Abstract

This paper presents several comprehensive and novel circuit techniques that can be efficiently applied to low-voltage (LV) high-speed reset-opamp (RO) and switched-opamp (SO) in LV switched-capacitor circuits. The first, designated as virtual-ground common-mode (CM) feedback with output CM error correction, allows the design of fully differential RO circuits that could only be traditionally implemented before in pseudo-differential mode, and it leads to considerable savings of half of the opamps' power. The second, uses a crossed-coupled passive sampling interface to avoid the extra track-and-reset stages as required in both RO and SO circuits, further saving one front-end opamp's power.

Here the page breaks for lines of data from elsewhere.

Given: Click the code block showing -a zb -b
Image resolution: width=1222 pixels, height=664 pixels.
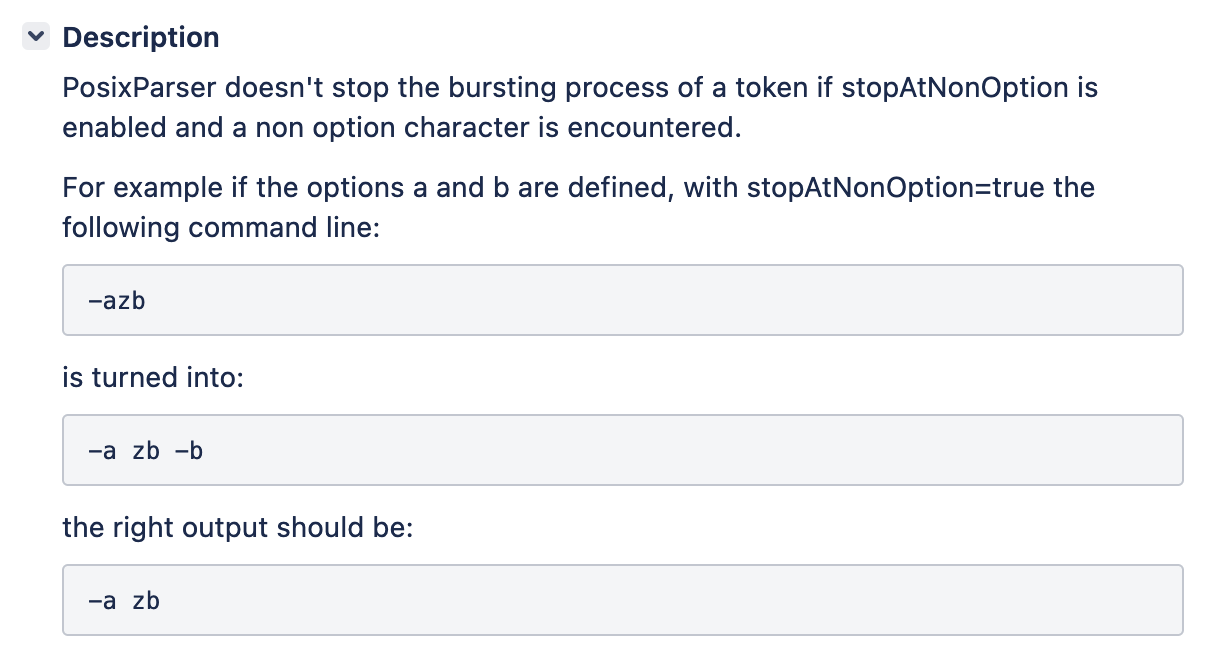Looking at the screenshot, I should coord(622,450).
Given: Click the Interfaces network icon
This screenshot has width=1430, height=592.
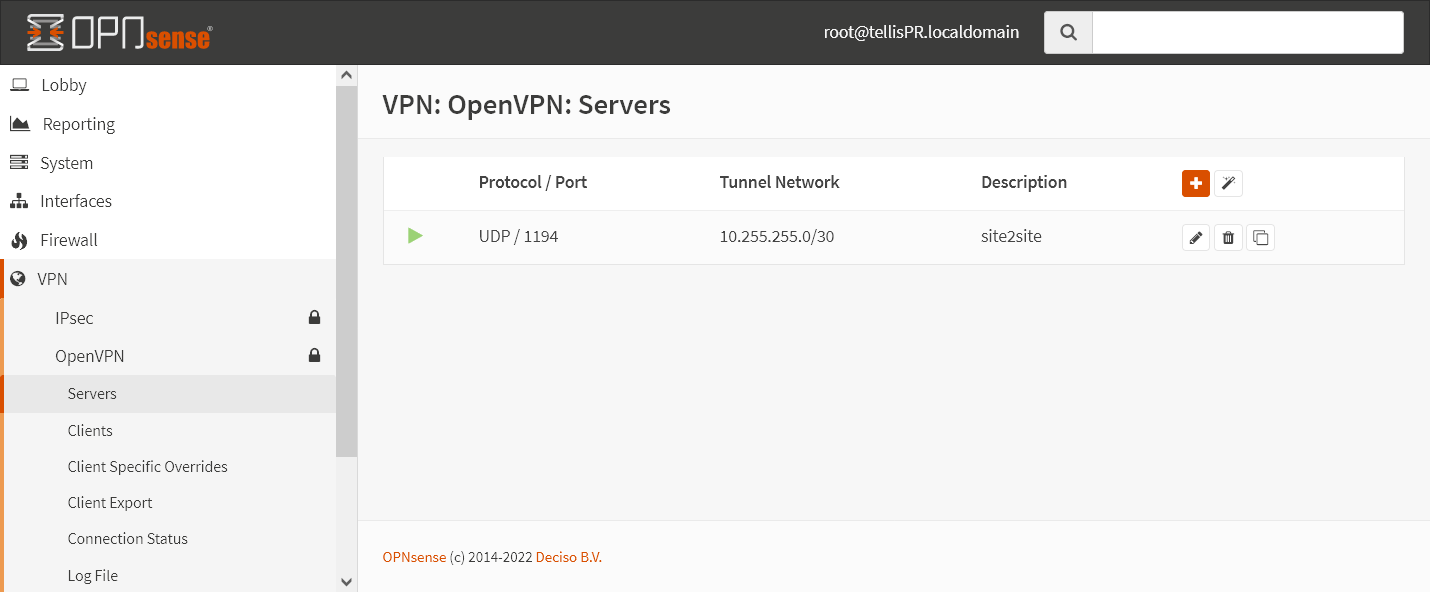Looking at the screenshot, I should coord(18,201).
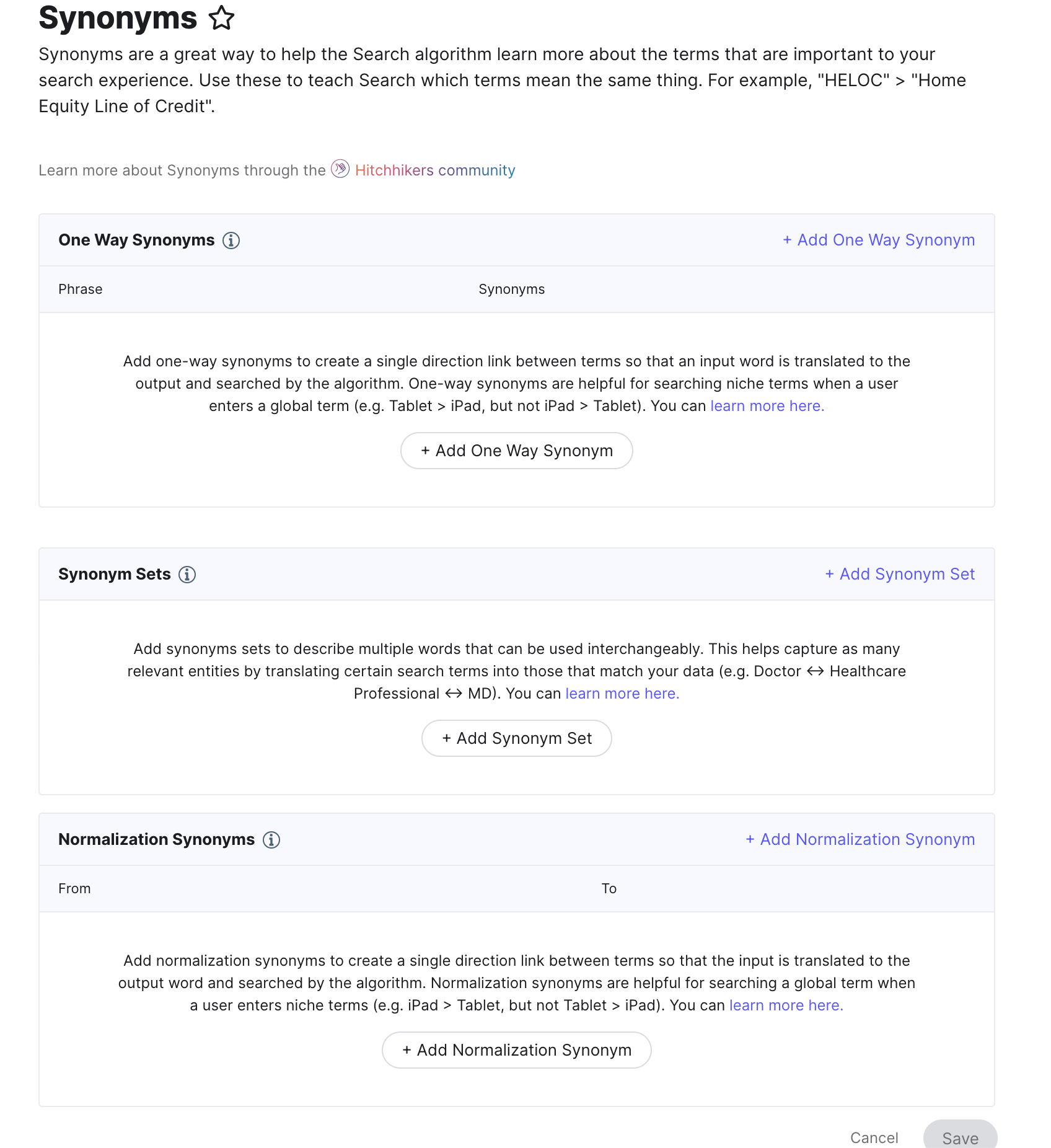Click the info icon beside Normalization Synonyms
This screenshot has width=1051, height=1148.
[271, 840]
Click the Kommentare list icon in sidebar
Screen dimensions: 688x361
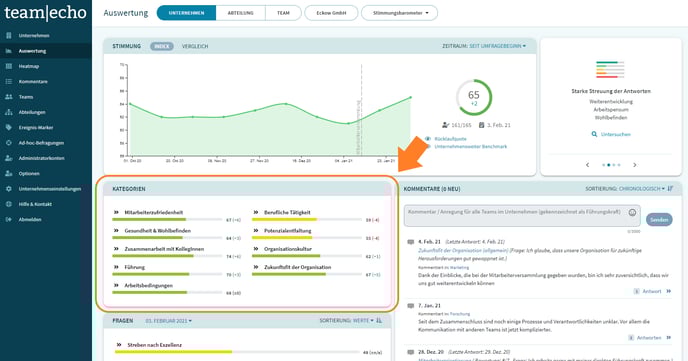pos(8,82)
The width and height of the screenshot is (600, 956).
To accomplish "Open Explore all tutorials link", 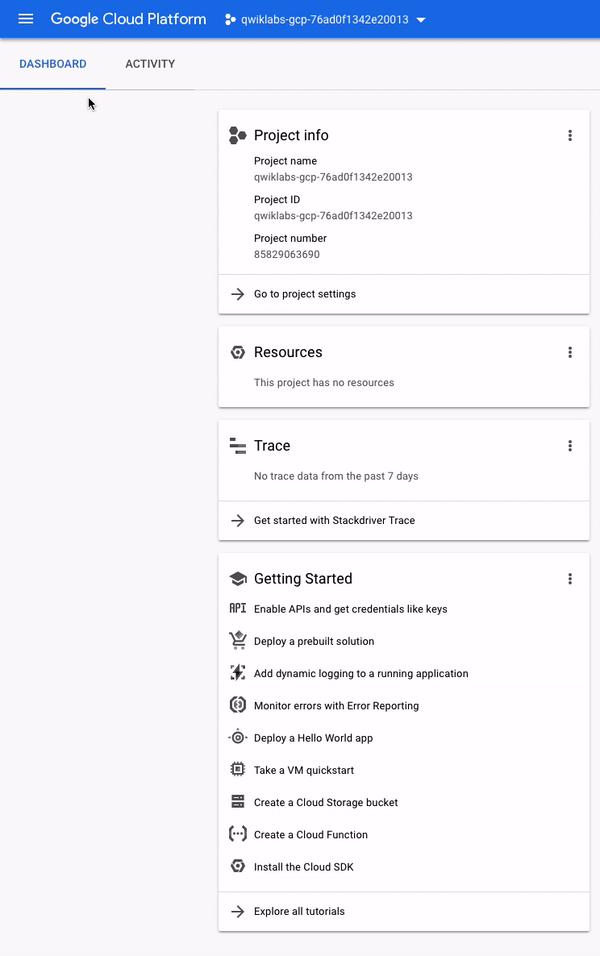I will tap(299, 911).
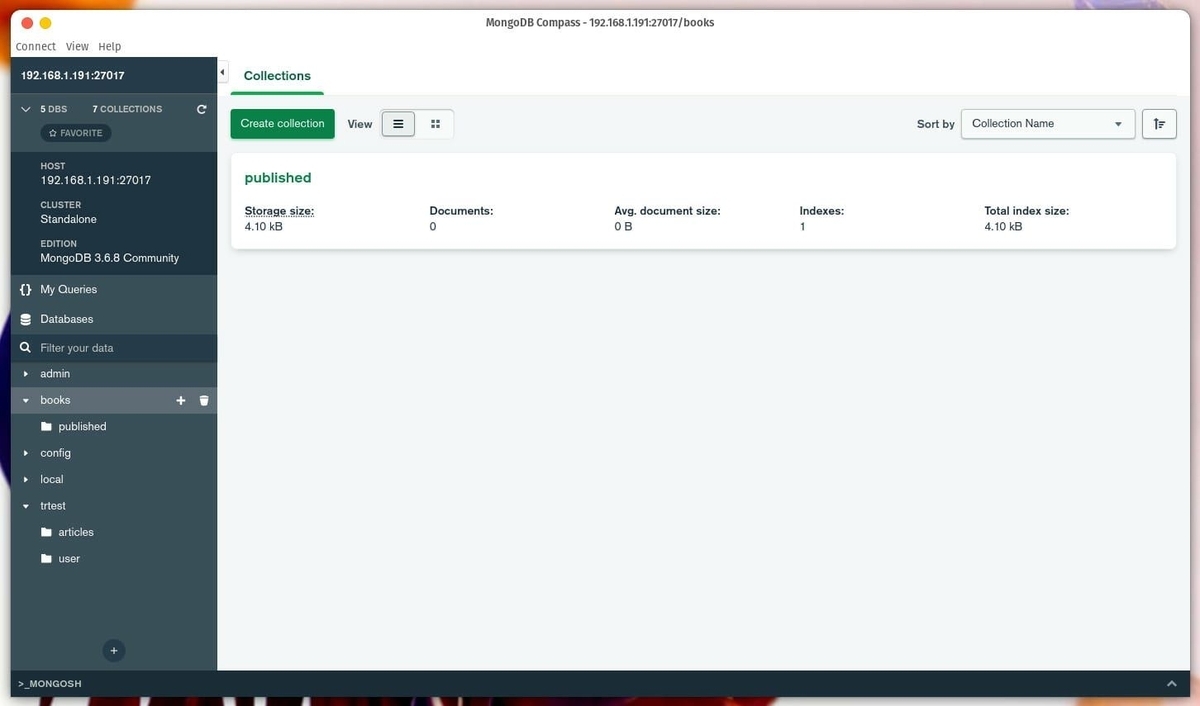Expand the MONGOSH shell panel
The height and width of the screenshot is (706, 1200).
[x=1170, y=683]
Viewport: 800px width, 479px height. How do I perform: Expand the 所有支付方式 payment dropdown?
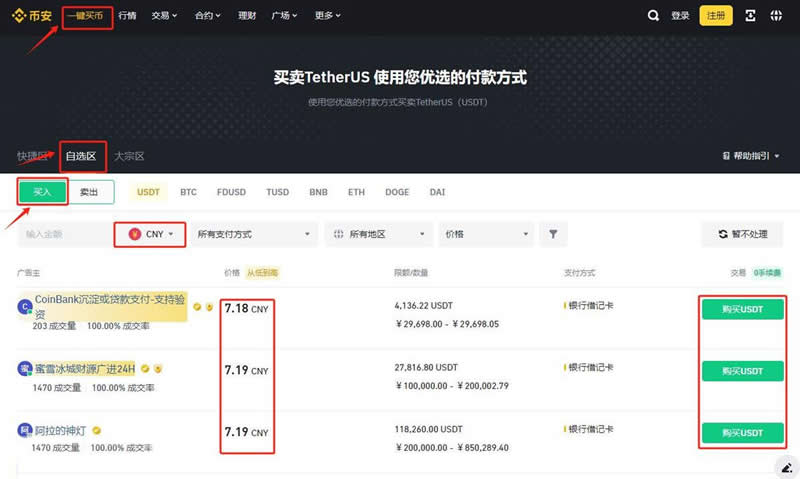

The third, employs a voltage-controlled level-shifting (LS) technique that utilizes the charge redistribution property to process the CM LS in an LV environment, avoiding the degradation of the feedback factor by the use of extra LS circuits. Finally, the fourth, the LV finite-gain compensation technique allows the use of low-gain high-speed single-stage amplifier in contrast to the conventional high-gain, low-speed two-stage opamp to achieve a high-speed operation in both RO and SO circuits. Without any clock boosting or bootstrap circuits, all of the above techniques can be applied in LV applications without any floating switches limitations. Measurement results of a 1.2-V 10-bit 60 MS/s pipelined analog-digital converter in 0.18- mum CMOS with RO are presented to verify the effectiveness of the proposed techniques, achieving a signal-to-noise distortion ratio of 55.2 dB with 85-mW power consumption.